▸ **DESCRIPTION OF THE TASK**
Turn the stretch of items from the line containing "Where should I click to: Click the Invite" through the end of the items below into a numbered list, skipping blank lines and leaving out the pictures.
** start LISTING **
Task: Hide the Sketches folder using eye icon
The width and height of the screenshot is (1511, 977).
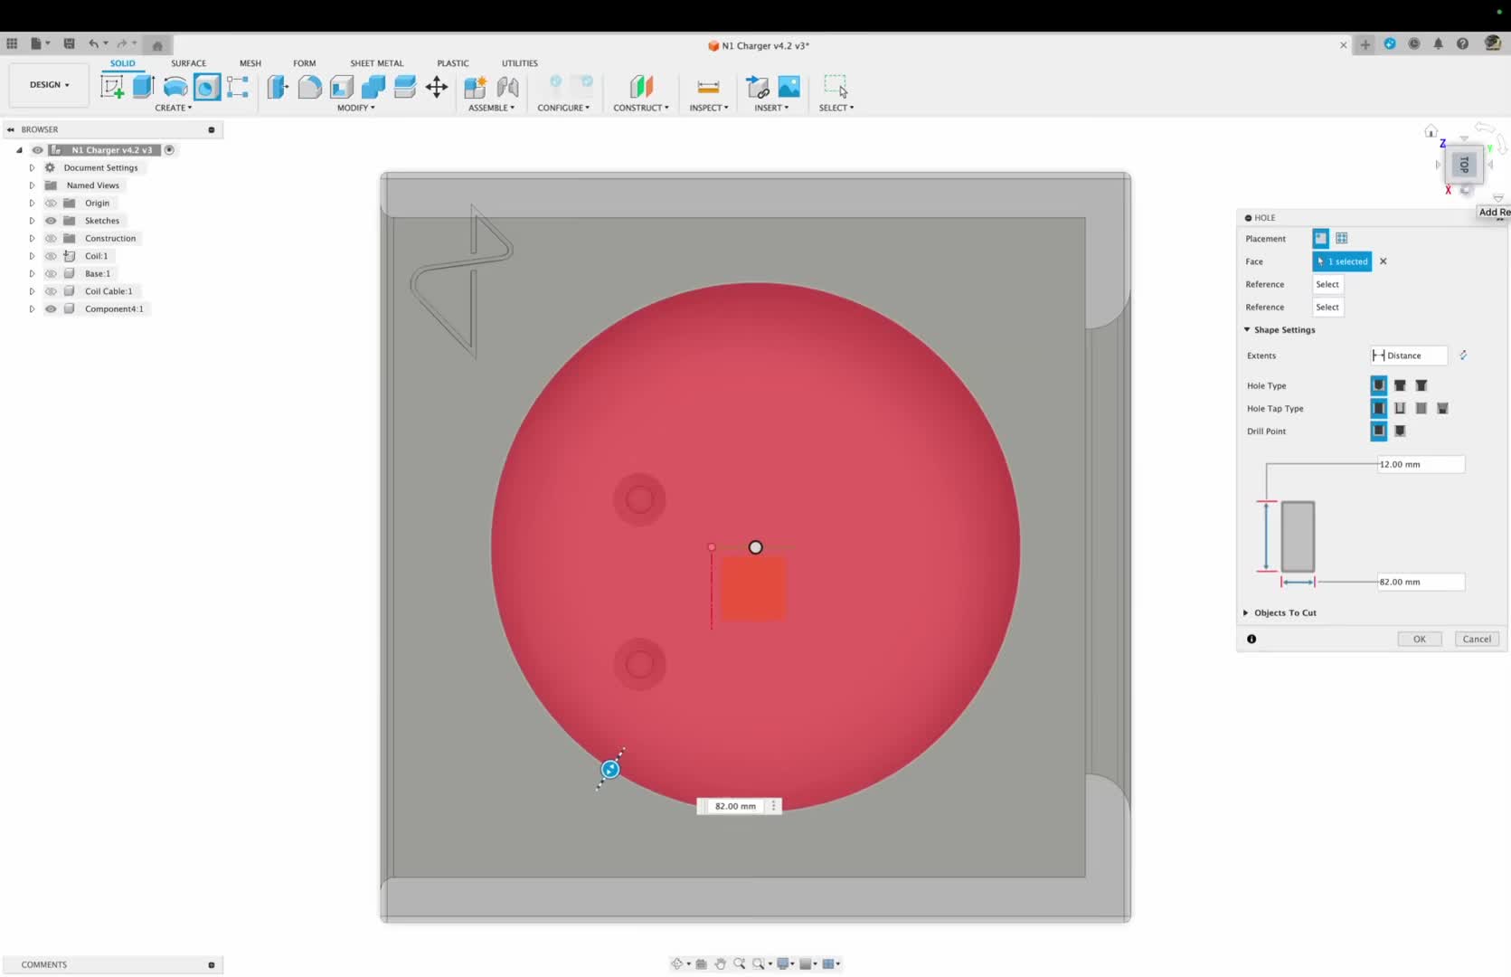Action: [x=51, y=221]
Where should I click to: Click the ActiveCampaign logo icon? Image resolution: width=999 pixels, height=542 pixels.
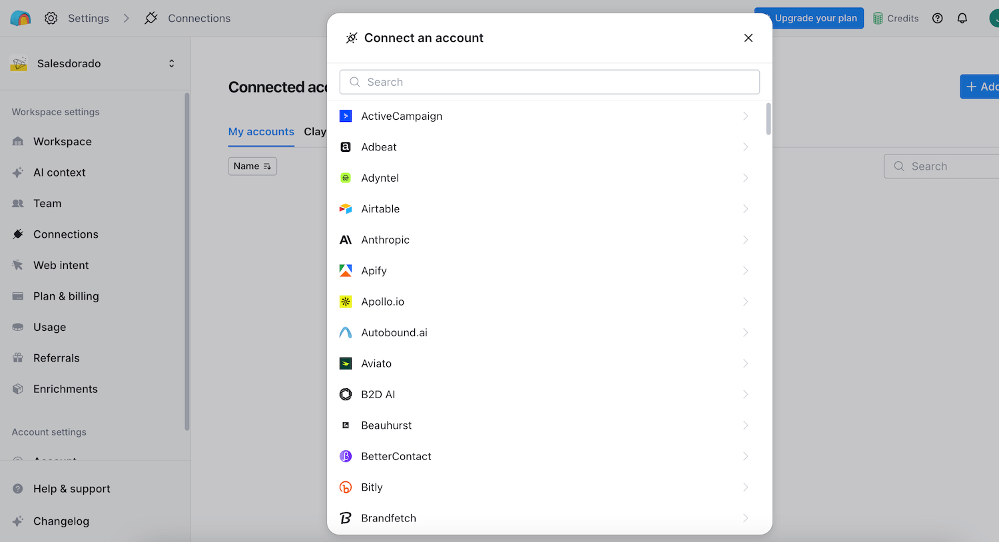346,116
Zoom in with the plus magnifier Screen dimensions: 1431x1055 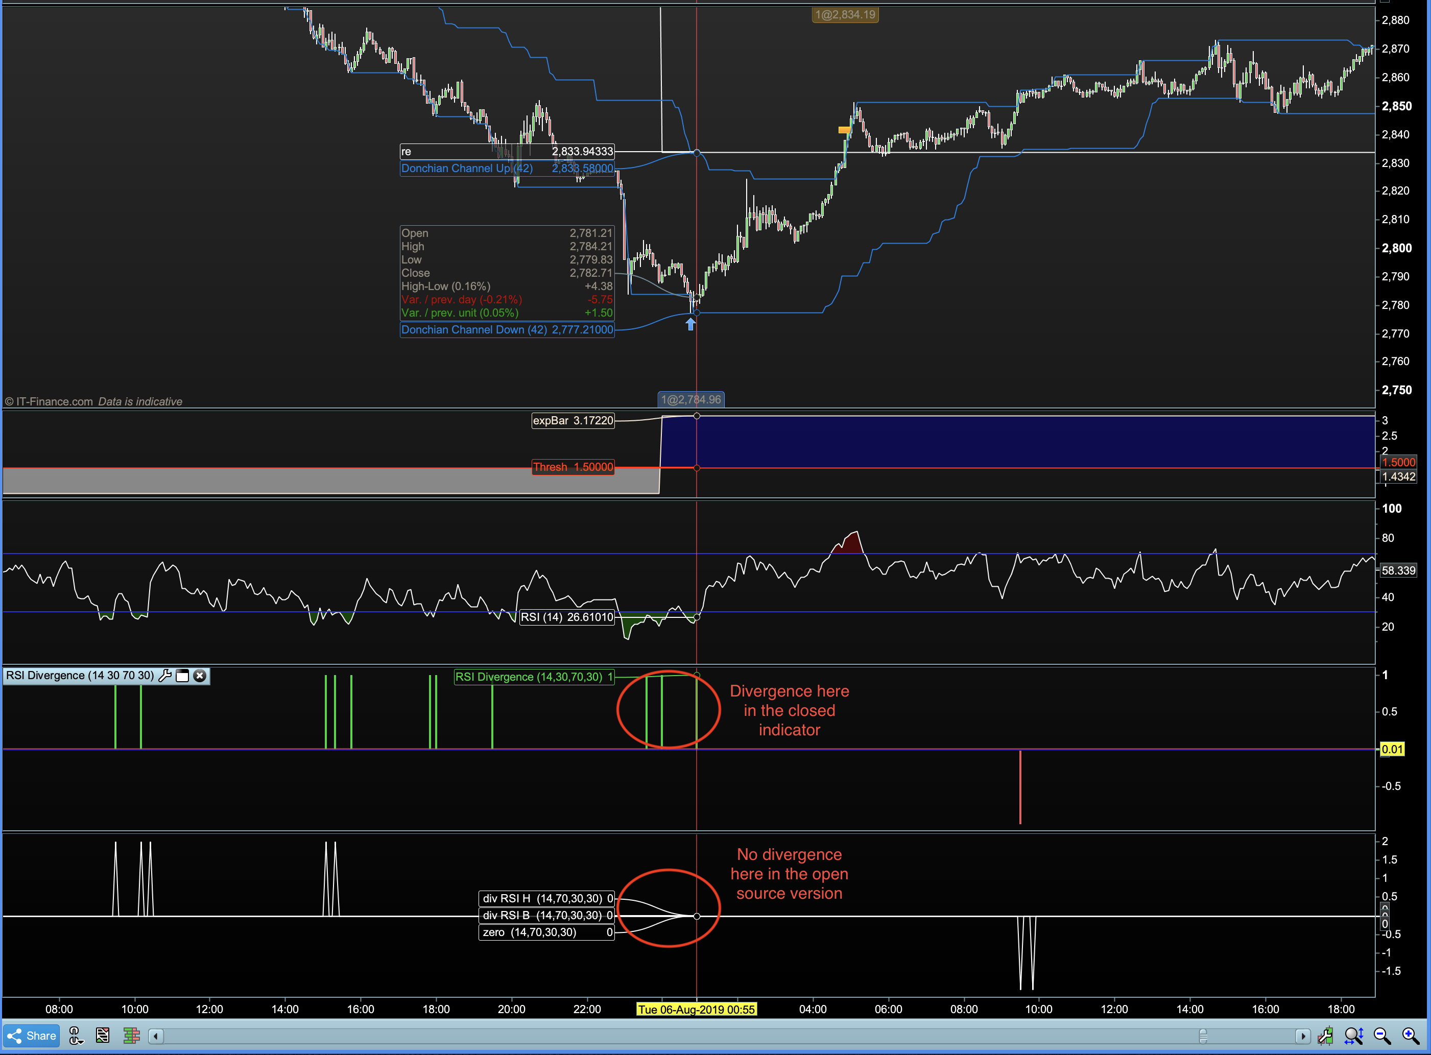(1410, 1035)
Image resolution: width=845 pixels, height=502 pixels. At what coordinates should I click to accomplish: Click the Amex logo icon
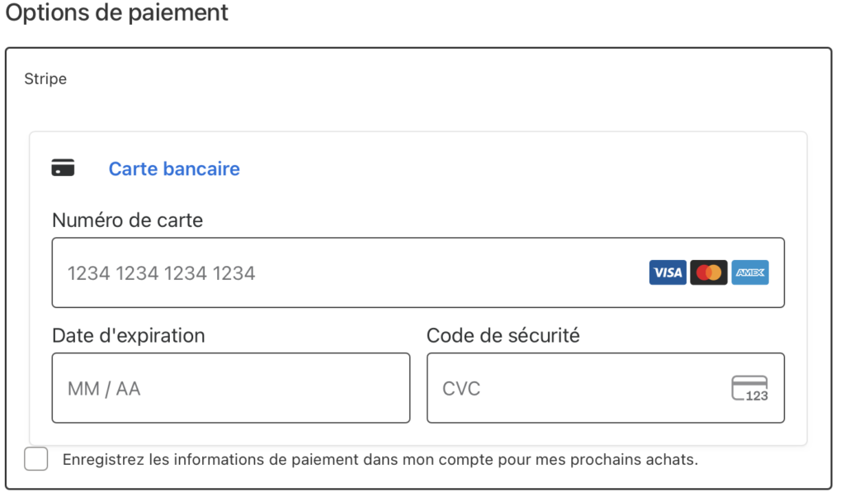click(749, 272)
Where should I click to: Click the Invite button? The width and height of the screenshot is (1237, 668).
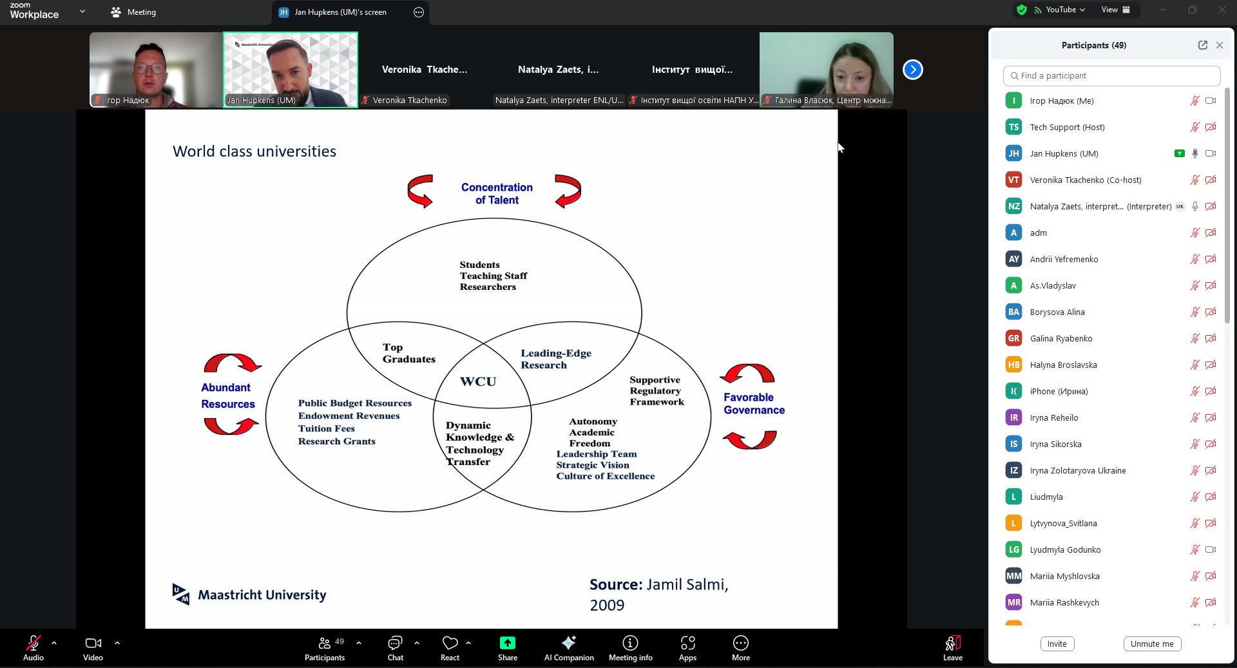(x=1057, y=644)
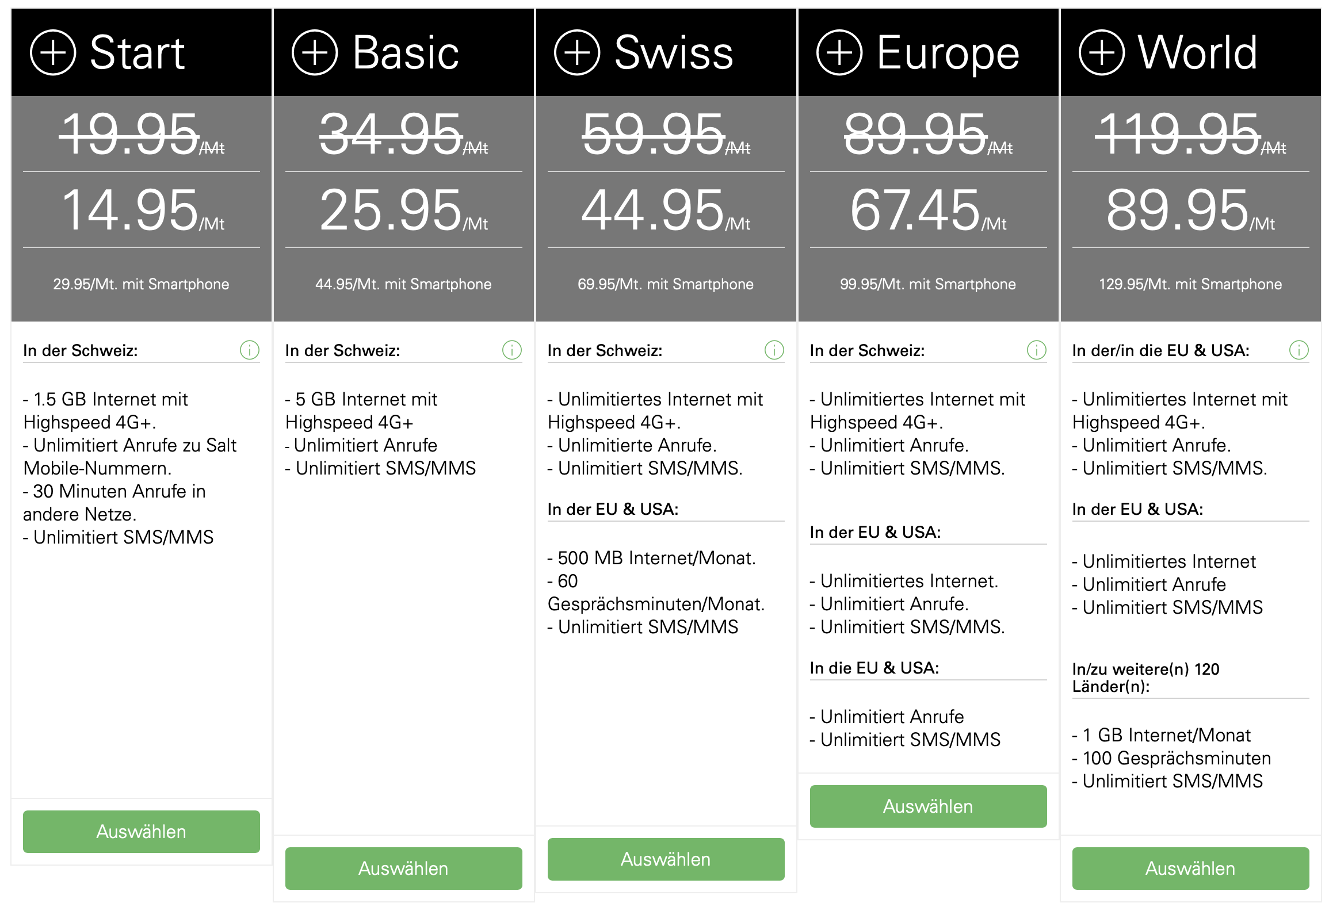The height and width of the screenshot is (918, 1329).
Task: Pick the Swiss plan Auswählen button
Action: tap(666, 859)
** end LISTING **
▸ **PROBLEM SOLUTION**
1. Where should I click to: Click the Invite button? The width and height of the screenshot is (1237, 668).
2. (x=1057, y=644)
3. The height and width of the screenshot is (918, 1329).
4. Task: Pick the Swiss plan Auswählen button
5. Action: tap(666, 859)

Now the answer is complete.